====== AVAILABLE RECORDS

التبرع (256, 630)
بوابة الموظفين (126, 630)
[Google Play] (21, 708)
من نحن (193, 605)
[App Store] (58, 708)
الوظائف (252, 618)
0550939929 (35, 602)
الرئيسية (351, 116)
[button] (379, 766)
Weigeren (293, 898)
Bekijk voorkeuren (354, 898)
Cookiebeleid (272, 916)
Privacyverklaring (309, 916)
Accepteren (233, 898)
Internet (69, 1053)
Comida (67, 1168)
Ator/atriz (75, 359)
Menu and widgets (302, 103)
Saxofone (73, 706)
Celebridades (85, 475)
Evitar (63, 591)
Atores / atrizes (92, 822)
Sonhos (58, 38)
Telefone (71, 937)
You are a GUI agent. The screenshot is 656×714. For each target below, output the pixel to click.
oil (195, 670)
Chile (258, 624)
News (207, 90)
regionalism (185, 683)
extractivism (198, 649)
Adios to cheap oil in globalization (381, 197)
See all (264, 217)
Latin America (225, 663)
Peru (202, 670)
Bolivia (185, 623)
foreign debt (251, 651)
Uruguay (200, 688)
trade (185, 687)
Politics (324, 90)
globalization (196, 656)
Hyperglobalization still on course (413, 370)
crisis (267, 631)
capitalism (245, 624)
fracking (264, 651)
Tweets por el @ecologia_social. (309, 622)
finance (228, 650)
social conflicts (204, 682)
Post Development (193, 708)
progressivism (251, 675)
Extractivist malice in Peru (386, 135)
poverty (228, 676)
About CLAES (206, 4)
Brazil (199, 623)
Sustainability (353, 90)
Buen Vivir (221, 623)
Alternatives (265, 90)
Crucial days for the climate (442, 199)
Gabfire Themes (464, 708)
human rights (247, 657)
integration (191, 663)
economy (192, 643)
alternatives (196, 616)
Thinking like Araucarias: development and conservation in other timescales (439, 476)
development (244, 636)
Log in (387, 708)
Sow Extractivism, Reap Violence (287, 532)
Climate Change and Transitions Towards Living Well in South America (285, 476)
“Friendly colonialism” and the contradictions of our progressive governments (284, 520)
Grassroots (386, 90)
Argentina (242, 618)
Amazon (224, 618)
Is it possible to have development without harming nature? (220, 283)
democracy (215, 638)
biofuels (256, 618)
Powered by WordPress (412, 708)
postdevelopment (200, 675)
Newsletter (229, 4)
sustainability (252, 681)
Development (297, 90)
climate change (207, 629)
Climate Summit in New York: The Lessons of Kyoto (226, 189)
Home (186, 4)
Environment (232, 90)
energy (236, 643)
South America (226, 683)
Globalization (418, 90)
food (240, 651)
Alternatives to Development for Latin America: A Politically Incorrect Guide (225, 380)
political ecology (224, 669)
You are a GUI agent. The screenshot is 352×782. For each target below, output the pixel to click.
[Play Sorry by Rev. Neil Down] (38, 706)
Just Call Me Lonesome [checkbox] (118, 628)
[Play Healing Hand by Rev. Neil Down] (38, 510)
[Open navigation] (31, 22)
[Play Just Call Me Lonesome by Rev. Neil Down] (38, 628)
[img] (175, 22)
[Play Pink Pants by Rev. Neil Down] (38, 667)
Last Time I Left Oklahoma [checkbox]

============

Could you copy out all of the entries above again, swapping every "Rev. Neil Down" for "Reverend Neil Down" and leaving everything else as it is?

التبرع (256, 630)
بوابة الموظفين (126, 630)
[Google Play] (21, 708)
من نحن (193, 605)
[App Store] (58, 708)
الوظائف (252, 618)
0550939929 (35, 602)
الرئيسية (351, 116)
[button] (379, 766)
Weigeren (293, 898)
Bekijk voorkeuren (354, 898)
Cookiebeleid (272, 916)
Privacyverklaring (309, 916)
Accepteren (233, 898)
Internet (69, 1053)
Comida (67, 1168)
Ator/atriz (75, 359)
Menu and widgets (302, 103)
Saxofone (73, 706)
Celebridades (85, 475)
Evitar (63, 591)
Atores / atrizes (92, 822)
Sonhos (58, 38)
Telefone (71, 937)
You are a GUI agent. The screenshot is 656×714. For each target below, output the pixel to click.
oil (195, 670)
Chile (258, 624)
News (207, 90)
regionalism (185, 683)
extractivism (198, 649)
Adios to cheap oil in globalization (381, 197)
See all (264, 217)
Latin America (225, 663)
Peru (202, 670)
Bolivia (185, 623)
foreign debt (251, 651)
Uruguay (200, 688)
trade (185, 687)
Politics (324, 90)
globalization (196, 656)
Hyperglobalization still on course (413, 370)
crisis (267, 631)
capitalism (245, 624)
fracking (264, 651)
Tweets por el @ecologia_social. (309, 622)
finance (228, 650)
social conflicts (204, 682)
Post Development (193, 708)
progressivism (251, 675)
Extractivist malice in Peru (386, 135)
poverty (228, 676)
About CLAES (206, 4)
Brazil (199, 623)
Sustainability (353, 90)
Buen Vivir (221, 623)
Alternatives (265, 90)
Crucial days for the climate (442, 199)
Gabfire Themes (464, 708)
human rights (247, 657)
integration (191, 663)
economy (192, 643)
alternatives (196, 616)
Thinking like Araucarias: development and conservation in other timescales (439, 476)
development (244, 636)
Log in (387, 708)
Sow Extractivism, Reap Violence (287, 532)
Climate Change and Transitions Towards Living Well in South America (285, 476)
“Friendly colonialism” and the contradictions of our progressive governments (284, 520)
Grassroots (386, 90)
Argentina (242, 618)
Amazon (224, 618)
Is it possible to have development without harming nature? (220, 283)
democracy (215, 638)
biofuels (256, 618)
Powered by WordPress (412, 708)
postdevelopment (200, 675)
Newsletter (229, 4)
sustainability (252, 681)
Development (297, 90)
climate change (207, 629)
Climate Summit in New York: The Lessons of Kyoto (226, 189)
Home (186, 4)
Environment (232, 90)
energy (236, 643)
South America (226, 683)
Globalization (418, 90)
food (240, 651)
Alternatives to Development for Latin America: A Politically Incorrect Guide (225, 380)
political ecology (224, 669)
You are a GUI agent. The screenshot is 352×782. For each target below, output the pixel to click.
[Play Sorry by Reverend Neil Down] (38, 706)
Just Call Me Lonesome [checkbox] (118, 628)
[Play Healing Hand by Reverend Neil Down] (38, 510)
[Open navigation] (31, 22)
[Play Just Call Me Lonesome by Reverend Neil Down] (38, 628)
[img] (175, 22)
[Play Pink Pants by Reverend Neil Down] (38, 667)
Last Time I Left Oklahoma [checkbox]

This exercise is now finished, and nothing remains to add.